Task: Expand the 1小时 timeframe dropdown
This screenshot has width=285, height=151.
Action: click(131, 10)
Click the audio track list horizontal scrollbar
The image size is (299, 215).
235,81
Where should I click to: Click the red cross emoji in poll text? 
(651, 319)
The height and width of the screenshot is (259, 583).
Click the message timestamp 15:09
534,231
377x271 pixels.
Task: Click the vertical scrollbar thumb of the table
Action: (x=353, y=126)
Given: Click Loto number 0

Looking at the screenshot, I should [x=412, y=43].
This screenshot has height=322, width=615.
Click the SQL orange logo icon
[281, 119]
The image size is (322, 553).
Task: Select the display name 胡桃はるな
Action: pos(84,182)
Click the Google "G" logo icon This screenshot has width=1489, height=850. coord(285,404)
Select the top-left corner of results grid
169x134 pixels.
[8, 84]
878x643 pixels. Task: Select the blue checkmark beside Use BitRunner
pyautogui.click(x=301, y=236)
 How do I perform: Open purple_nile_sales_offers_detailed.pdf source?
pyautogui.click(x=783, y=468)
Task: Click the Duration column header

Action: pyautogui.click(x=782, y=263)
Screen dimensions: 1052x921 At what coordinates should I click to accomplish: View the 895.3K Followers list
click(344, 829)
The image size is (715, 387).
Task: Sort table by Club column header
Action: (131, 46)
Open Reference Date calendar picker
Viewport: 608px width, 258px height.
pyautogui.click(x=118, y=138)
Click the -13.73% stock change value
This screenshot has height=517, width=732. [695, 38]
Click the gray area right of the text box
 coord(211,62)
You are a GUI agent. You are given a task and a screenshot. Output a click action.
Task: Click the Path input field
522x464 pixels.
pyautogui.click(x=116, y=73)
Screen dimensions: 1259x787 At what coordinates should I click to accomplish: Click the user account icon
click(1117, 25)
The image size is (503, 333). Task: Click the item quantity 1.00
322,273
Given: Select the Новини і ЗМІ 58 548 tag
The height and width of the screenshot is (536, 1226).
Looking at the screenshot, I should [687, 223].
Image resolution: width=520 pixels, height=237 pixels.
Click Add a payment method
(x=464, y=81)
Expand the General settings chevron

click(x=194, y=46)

======

Retype the material in full, keeping each line exactly as it is.

Task: Expand the 1小时 timeframe dropdown
This screenshot has width=285, height=151.
Action: click(131, 10)
Click the audio track list horizontal scrollbar
The image size is (299, 215).
235,81
Where should I click to: Click the red cross emoji in poll text? 
(651, 319)
The height and width of the screenshot is (259, 583).
Click the message timestamp 15:09
534,231
377x271 pixels.
Task: Click the vertical scrollbar thumb of the table
Action: (x=353, y=126)
Given: Click Loto number 0

Looking at the screenshot, I should [x=412, y=43].
This screenshot has height=322, width=615.
Click the SQL orange logo icon
[281, 119]
The image size is (322, 553).
Task: Select the display name 胡桃はるな
Action: pos(84,182)
Click the Google "G" logo icon This screenshot has width=1489, height=850. coord(285,404)
Select the top-left corner of results grid
169x134 pixels.
[8, 84]
878x643 pixels. Task: Select the blue checkmark beside Use BitRunner
pyautogui.click(x=301, y=236)
 How do I perform: Open purple_nile_sales_offers_detailed.pdf source?
pyautogui.click(x=783, y=468)
Task: Click the Duration column header

Action: pyautogui.click(x=782, y=263)
Screen dimensions: 1052x921 At what coordinates should I click to accomplish: View the 895.3K Followers list
click(344, 829)
The image size is (715, 387).
Task: Sort table by Club column header
Action: (131, 46)
Open Reference Date calendar picker
Viewport: 608px width, 258px height.
pyautogui.click(x=118, y=138)
Click the -13.73% stock change value
This screenshot has height=517, width=732. [695, 38]
Click the gray area right of the text box
 coord(211,62)
You are a GUI agent. You are given a task and a screenshot. Output a click action.
Task: Click the Path input field
522x464 pixels.
pyautogui.click(x=116, y=73)
Screen dimensions: 1259x787 At what coordinates should I click to accomplish: Click the user account icon
click(1117, 25)
The image size is (503, 333). Task: Click the item quantity 1.00
322,273
Given: Select the Новини і ЗМІ 58 548 tag
The height and width of the screenshot is (536, 1226).
Looking at the screenshot, I should [687, 223].
Image resolution: width=520 pixels, height=237 pixels.
Click Add a payment method
(x=464, y=81)
Expand the General settings chevron

click(x=194, y=46)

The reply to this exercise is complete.